Jepara Pos – Kekerasan yang terus berlanjut di Jalur Gaza, Palestina, merupakan salah satu babak tragis dalam konflik yang berkepanjangan antara Israel dan Palestina. Hingga kini, meskipun Israel mengklaim berhasil membunuh pemimpin Hamas, Yahya Sinwar, pernyataan tersebut tidak menunjukkan tanda-tanda meredanya pertikaian. Perdana Menteri Israel, Benjamin Netanyahu, dengan tegas menyatakan bahwa perang akan terus berlanjut meskipun salah satu tokoh penting dalam gerakan perlawanan telah tiada.
Sejak dimulainya serangan besar-besaran pada 7 Oktober 2023, yang oleh banyak kalangan disebut sebagai perang genosida, angka kematian di pihak Palestina semakin mencengangkan. Menurut laporan, sekitar 42.409 warga Palestina telah dibunuh selama periode tersebut. Angka tersebut tidak hanya sekadar statistik, tetapi juga mencerminkan duka mendalam yang dialami oleh banyak keluarga di Gaza. Salah satu saksi dari tragedi ini adalah Dr. Tariq Haddad, seorang dokter spesialis jantung yang kini tinggal di Amerika Serikat. Dalam pengakuannya, Haddad melukiskan bagaimana nasib keluarganya menjadi contoh dari kekejaman yang terjadi.

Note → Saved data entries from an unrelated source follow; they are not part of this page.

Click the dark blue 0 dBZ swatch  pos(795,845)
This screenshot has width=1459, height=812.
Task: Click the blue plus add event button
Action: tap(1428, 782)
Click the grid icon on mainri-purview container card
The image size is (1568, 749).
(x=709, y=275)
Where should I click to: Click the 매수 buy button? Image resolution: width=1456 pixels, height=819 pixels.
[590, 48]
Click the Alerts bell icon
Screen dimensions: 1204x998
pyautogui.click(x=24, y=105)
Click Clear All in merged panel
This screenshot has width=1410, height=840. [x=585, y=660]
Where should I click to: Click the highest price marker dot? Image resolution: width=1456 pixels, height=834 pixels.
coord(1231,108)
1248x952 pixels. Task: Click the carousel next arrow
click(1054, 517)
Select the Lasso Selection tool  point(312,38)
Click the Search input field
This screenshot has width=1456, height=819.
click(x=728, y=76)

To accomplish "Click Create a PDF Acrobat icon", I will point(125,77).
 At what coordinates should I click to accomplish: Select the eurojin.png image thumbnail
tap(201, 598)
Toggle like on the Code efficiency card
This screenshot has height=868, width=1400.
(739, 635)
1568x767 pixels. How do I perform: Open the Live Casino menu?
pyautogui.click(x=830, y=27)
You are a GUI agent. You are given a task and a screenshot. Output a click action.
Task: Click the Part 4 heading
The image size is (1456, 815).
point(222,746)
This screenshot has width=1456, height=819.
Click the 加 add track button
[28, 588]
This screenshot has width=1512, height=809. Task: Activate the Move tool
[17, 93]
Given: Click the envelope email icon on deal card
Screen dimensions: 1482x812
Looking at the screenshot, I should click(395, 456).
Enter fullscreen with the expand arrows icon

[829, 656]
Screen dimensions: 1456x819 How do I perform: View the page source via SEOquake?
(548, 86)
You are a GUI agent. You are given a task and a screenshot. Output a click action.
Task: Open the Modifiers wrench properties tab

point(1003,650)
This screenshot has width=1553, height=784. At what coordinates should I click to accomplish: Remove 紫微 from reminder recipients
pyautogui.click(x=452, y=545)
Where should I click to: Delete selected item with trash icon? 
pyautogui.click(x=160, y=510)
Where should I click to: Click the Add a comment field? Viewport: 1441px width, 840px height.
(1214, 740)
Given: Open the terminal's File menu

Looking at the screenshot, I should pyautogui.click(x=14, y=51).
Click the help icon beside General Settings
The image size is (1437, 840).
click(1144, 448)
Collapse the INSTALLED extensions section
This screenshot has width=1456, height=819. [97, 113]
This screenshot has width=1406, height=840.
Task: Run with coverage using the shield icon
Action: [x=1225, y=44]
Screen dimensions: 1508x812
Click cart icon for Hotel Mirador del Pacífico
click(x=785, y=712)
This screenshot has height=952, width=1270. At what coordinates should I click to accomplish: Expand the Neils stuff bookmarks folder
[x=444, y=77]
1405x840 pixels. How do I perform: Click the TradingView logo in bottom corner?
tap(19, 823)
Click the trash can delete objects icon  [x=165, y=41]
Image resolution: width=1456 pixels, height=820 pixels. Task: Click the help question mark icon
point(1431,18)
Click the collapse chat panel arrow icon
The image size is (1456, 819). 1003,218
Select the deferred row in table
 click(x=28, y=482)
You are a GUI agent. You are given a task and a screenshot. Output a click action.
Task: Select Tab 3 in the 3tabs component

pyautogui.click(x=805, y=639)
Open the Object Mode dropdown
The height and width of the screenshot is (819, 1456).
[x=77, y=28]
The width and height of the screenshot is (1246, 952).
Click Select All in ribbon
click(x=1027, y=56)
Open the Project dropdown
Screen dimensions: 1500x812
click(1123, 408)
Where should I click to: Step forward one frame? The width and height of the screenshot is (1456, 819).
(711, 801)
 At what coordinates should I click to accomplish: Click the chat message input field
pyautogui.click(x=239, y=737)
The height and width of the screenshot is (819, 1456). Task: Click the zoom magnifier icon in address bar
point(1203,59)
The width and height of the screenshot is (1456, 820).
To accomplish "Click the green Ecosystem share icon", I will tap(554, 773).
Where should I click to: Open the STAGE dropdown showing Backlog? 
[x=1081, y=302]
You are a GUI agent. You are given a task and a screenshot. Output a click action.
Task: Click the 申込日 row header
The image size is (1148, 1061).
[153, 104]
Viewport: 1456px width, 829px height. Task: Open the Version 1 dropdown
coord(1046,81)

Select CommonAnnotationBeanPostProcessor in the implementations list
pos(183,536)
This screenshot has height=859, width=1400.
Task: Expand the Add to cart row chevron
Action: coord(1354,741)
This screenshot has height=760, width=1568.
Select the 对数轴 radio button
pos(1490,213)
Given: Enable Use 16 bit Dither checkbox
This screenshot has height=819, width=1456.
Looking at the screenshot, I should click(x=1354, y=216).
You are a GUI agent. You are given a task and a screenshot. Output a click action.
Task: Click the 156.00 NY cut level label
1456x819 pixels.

Haddad menyatakan bahwa selama tahun lalu, 175 anggota keluarganya dibunuh oleh pasukan Israel. Dalam wawancara dengan Al Arabiya News, ia menceritakan kisah Hamza, seorang bocah berusia 10 tahun yang kehilangan seluruh keluarganya akibat serangan tersebut. Hamza terbangun di rumah sakit setelah mengalami amputasi, hanya untuk menemukan bahwa orang tuanya, pamannya, kakek-neneknya, dan semua anggota keluarganya telah tiada. Tragisnya, Hamza kemudian meninggal dunia akibat trauma yang dialaminya. Kisah ini bukan hanya menggambarkan satu tragedi individu, tetapi juga mencerminkan penderitaan yang lebih besar yang dialami oleh banyak keluarga di Gaza.
Dr. Haddad yang sehari-hari menyelamatkan nyawa orang asing di rumah sakit, merasa tak berdaya saat keluarganya sendiri menjadi korban kekerasan. Ketika cerita memilukan ini sampai ke telinga Menteri Luar Negeri AS, Antony Blinken, Haddad diberikan kesempatan untuk bertemu. Namun, pertemuan tersebut dijadwalkan hanya berlangsung selama tiga menit. Bagi Haddad, waktu yang sangat singkat itu jelas tidak memadai untuk menyampaikan semua kemarahan dan keputusasaannya.
“Bagaimana saya bisa menatap mata seseorang selama tiga menit yang tidak hanya dapat mencegah kematian anggota keluarga saya dan 15.000 anak di Gaza, tetapi juga secara aktif berkontribusi terhadap penderitaan mereka dengan menyediakan amunisi militer dari pasokan militer AS?” demikian ungkapan kekecewaan Haddad. Merasa waktu yang diberikan tidak cukup, Haddad memilih untuk menulis surat sepanjang 12 halaman untuk menyampaikan segala perasaannya.
Sayangnya, surat tersebut tidak mendapatkan balasan. Ketidakpedulian ini memperlihatkan tantangan yang dihadapi oleh banyak orang di Gaza yang berjuang melawan kebiadaban yang terjadi di sekitar mereka. Kisah Dr. Haddad adalah pengingat akan kemanusiaan yang hilang dalam pertempuran dan kekerasan. Banyak orang yang berharap agar suara mereka didengar dan dipertimbangkan dalam pengambilan keputusan yang akan berdampak pada hidup dan mati banyak orang di kawasan tersebut. Di tengah konflik yang tak kunjung reda ini, harapan akan perdamaian dan keadilan tampak semakin jauh dari jangkauan.